El caucho generaba enormes ganancias, no sólo por la demanda de este material sino porque el trabajo en las plantaciones no estaba legislado. Muchos migraron hacia el interior de la Amazonía para trabajar allí. Esa ola migratoria se vio intensificada por un problema climático, cuenta Pizarro. Hacia fines del siglo xix se produjo una gran sequía al nordeste de Brasil, en Pernambuco, Bahía y Río Grande, donde estaban las plantaciones de azúcar.La gente se quedó sin trabajo y se moría de hambre. Esa necesidad produjo, en 1887, una migración de cuarenta mil nordestinos hacia la Amazonía, donde había una promesa de trabajo, agua y calidad de vida. Cuando llegaron al centro del país, se encontraron con el reverso de la esperanza: el trabajo en las caucheras era una esclavitud encubierta, se les pagaba lo justo para sobrevivir, las condiciones de vida eran insalubres.

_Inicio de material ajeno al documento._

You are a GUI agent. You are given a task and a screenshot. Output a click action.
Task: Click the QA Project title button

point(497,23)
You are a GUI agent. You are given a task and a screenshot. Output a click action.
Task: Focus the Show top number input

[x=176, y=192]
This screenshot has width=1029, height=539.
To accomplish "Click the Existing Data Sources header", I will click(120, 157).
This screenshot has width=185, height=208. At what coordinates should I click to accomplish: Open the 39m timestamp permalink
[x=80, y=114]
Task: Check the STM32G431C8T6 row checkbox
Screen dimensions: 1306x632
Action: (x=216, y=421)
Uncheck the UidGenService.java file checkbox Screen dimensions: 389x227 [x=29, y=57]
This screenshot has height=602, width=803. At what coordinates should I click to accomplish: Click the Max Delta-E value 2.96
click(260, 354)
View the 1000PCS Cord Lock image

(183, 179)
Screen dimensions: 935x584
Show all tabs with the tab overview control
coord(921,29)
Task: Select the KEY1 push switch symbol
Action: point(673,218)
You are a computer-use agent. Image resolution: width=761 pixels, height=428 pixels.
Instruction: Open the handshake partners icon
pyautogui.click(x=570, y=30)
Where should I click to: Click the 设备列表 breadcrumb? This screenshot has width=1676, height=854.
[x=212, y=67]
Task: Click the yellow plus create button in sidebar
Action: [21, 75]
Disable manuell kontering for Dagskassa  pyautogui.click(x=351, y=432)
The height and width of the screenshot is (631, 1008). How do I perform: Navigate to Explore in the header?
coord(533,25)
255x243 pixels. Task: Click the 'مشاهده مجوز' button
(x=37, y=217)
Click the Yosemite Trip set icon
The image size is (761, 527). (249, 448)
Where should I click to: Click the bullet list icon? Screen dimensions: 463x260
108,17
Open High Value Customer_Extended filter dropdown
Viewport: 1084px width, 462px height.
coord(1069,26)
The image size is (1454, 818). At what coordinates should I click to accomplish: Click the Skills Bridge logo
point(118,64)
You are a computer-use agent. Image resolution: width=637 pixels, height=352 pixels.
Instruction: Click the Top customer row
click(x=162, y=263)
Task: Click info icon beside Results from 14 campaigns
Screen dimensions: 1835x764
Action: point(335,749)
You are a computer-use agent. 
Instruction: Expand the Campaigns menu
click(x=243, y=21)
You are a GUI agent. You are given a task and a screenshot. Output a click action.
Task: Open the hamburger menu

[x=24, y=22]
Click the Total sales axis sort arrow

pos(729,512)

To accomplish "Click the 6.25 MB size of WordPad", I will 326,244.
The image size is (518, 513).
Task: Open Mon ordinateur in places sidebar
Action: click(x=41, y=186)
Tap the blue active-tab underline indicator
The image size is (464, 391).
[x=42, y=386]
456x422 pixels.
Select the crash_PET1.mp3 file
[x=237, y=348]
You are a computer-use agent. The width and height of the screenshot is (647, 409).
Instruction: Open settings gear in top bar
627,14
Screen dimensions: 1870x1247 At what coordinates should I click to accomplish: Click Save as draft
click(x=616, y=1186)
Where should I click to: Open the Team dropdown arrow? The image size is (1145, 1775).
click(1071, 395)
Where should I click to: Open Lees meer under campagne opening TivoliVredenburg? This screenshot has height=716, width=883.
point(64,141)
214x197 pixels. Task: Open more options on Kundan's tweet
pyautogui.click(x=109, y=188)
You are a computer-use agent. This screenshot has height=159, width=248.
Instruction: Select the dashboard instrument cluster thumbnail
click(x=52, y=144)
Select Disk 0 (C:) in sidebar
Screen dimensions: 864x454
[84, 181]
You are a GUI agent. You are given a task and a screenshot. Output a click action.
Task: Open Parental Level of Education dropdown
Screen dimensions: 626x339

La migración interna produjo un impacto demográfico en la Amazonía: empezaron a formarse urbes en el interior de la selva. Durante el siglo xx se construyeron autopistas, rutas y centrales hidroeléctricas. Como la conquista del oeste en Estados Unidos, la Amazonía representó, para el Estado brasilero, un lugar para ser dominado.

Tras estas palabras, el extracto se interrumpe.